April 15, 2004 | Broadcast

The Early Show

As we’ve been reporting, the commission investigating the September 11th attacks is prepared to recommend major changes in US intelligence gathering. The heads of the CIA and FBI testified Wednesday; they’re already making changes. James Woolsey is a former director of the CIA, and Steve Pomerantz is a former head of the FBI’s counterterrorism division.

Gentlemen, good morning.

Mr. JAMES WOOLSEY (Former CIA Director; Vice President, Booz-Allen): Good morning.

Mr. JAMES POMERANTZ (Former Head of FBI Counterterrorism Division): Good morning.

STORM: Mr. Woolsey, let me start with you. December 19, 1998, George Tenet says as he’s head of the CIA, ‘We’re in a war against terrorism. Yet, with a $30 billion budget, the CIA couldn’t figure out that al-Qaida was in the United States ready to attack New York and Washington, DC.’

Mr. WOOLSEY: Well, that…

SMITH: Does that suggest to you a system that needed to be–that needs to be repaired?

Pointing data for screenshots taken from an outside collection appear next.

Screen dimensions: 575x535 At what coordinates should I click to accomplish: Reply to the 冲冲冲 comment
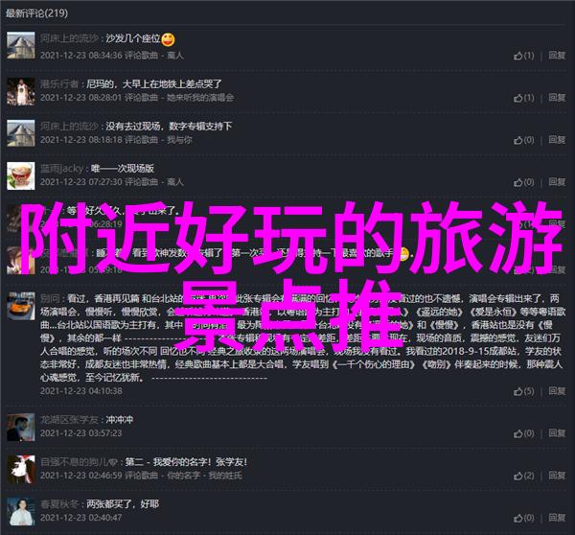(x=557, y=433)

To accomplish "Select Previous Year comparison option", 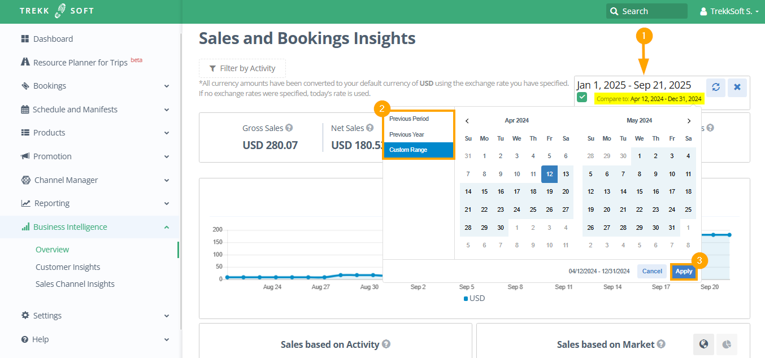I will pyautogui.click(x=407, y=134).
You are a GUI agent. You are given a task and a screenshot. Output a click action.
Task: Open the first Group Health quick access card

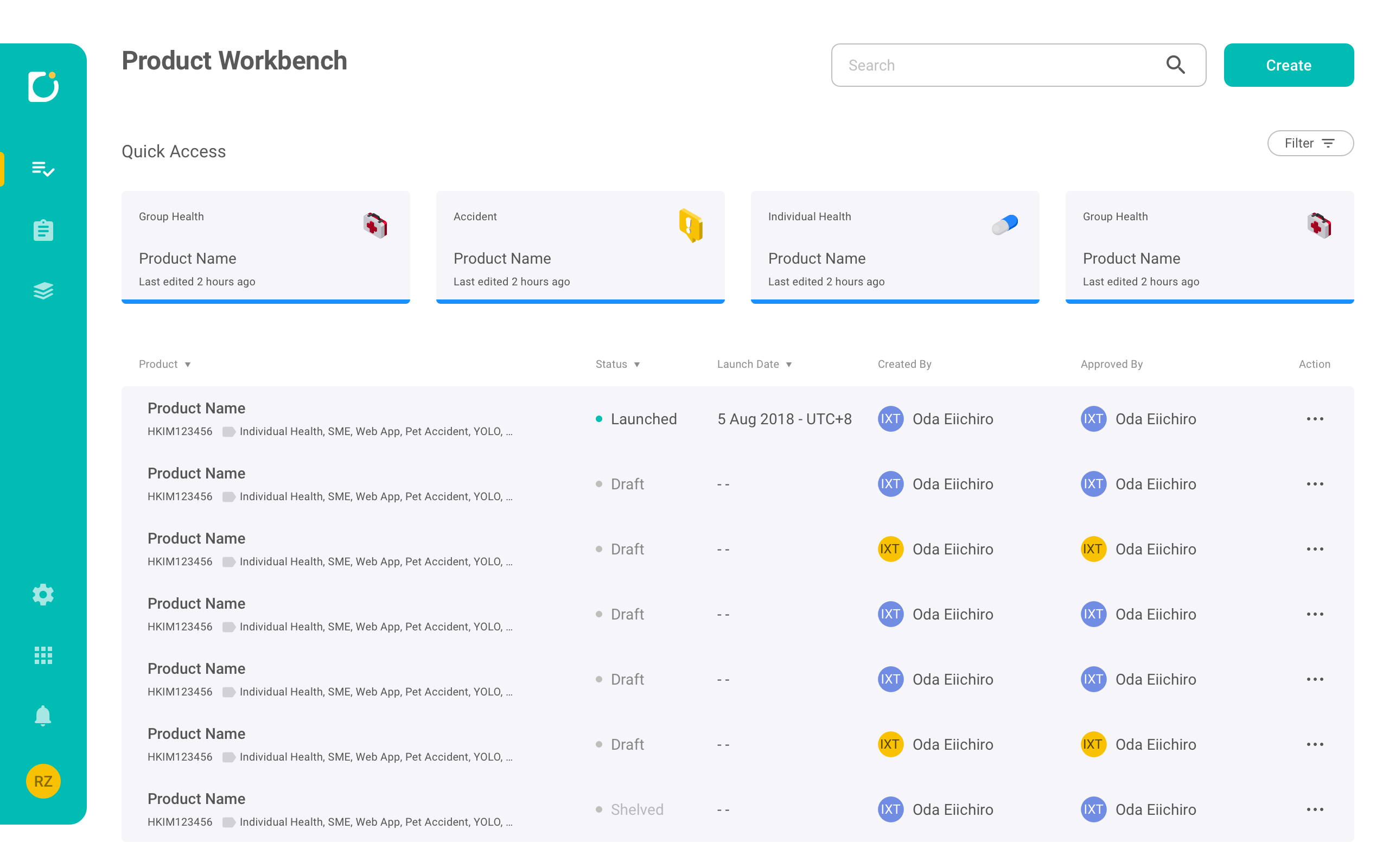pos(265,247)
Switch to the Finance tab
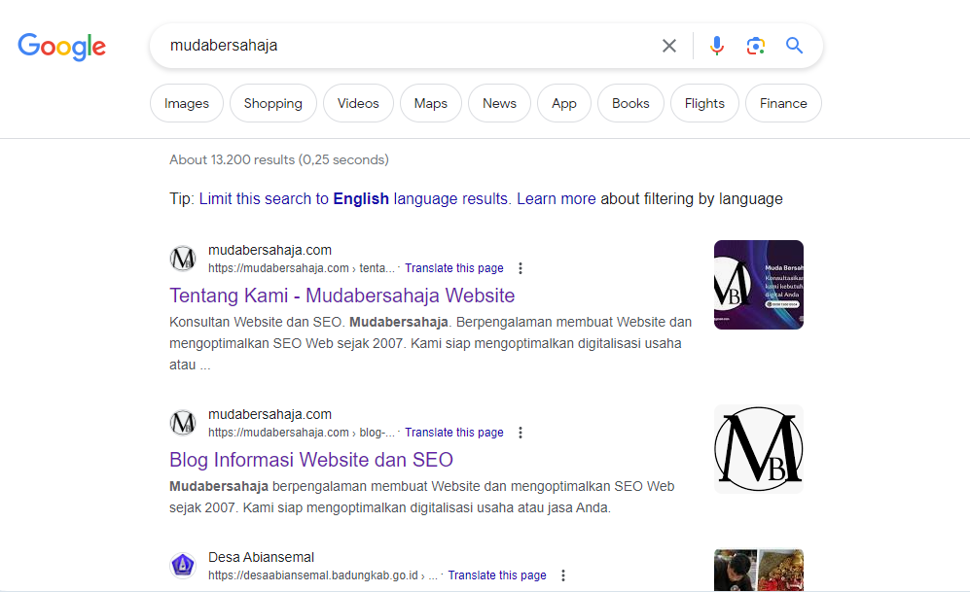 [x=782, y=103]
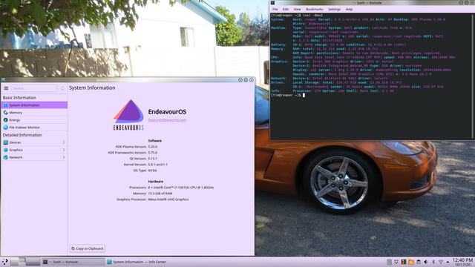Open the volume control in system tray
Viewport: 475px width, 267px height.
click(425, 262)

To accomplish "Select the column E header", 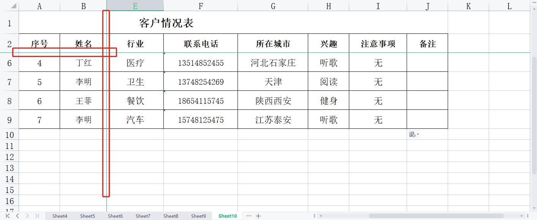I will click(x=135, y=6).
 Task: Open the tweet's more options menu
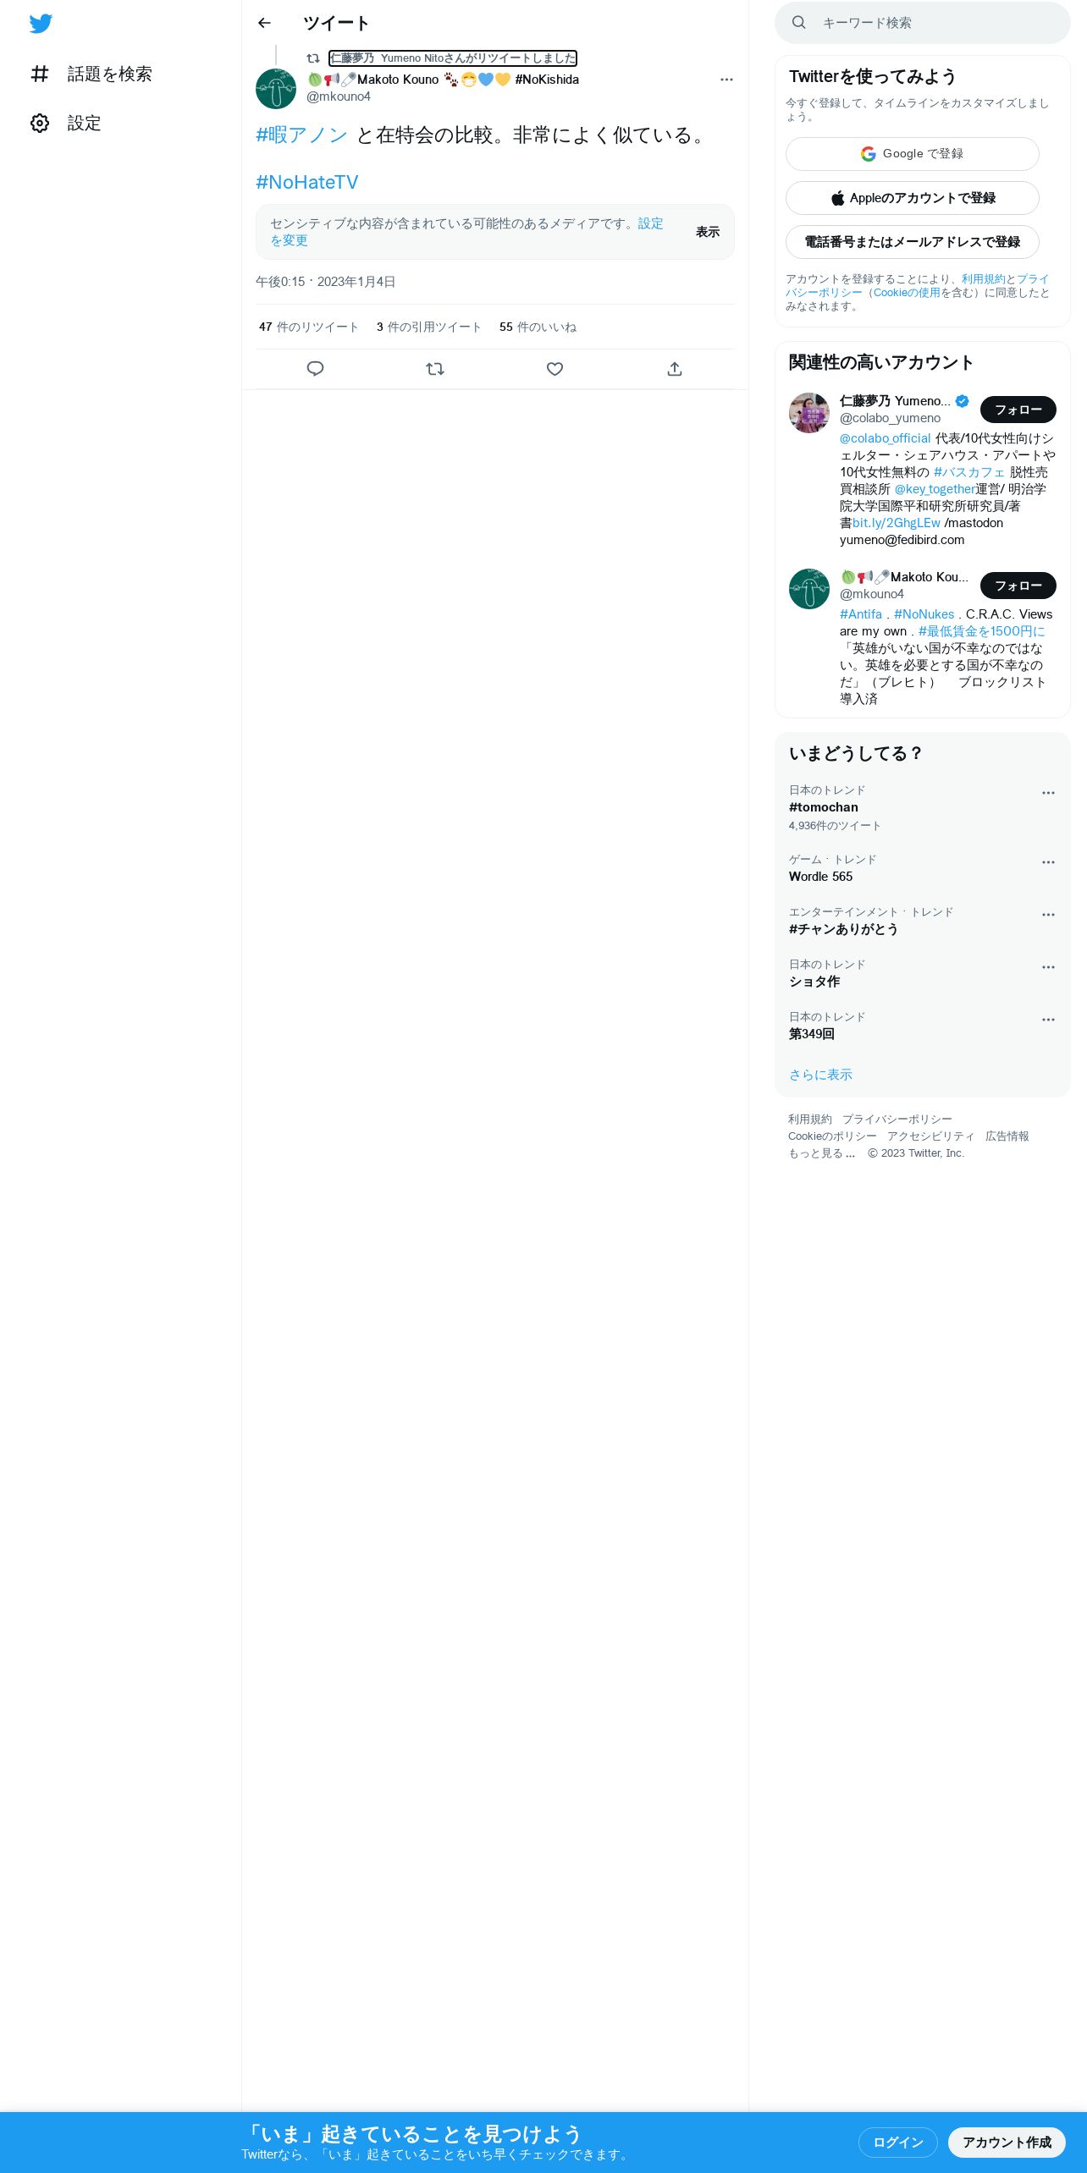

Mr. WOOLSEY: Well, in the first place, that’s not the CIA’s budget. That’s the budget of the entire US intelligence community, all the satellites and–and National Security Agency and Defense Intelligence Agency, and most of those people work directly for the secretary of Defense. That’s the first point, and that’s one thing the commission is talking about is whether or not the director of Central Intelligence ought to have more authority over appointments and budgets in those areas. As it is, he’s sort of a–like chairman of the board of the intelligence community and doesn’t own any stock, or at least if he does, it’s in one of those smaller agencies, the CIA.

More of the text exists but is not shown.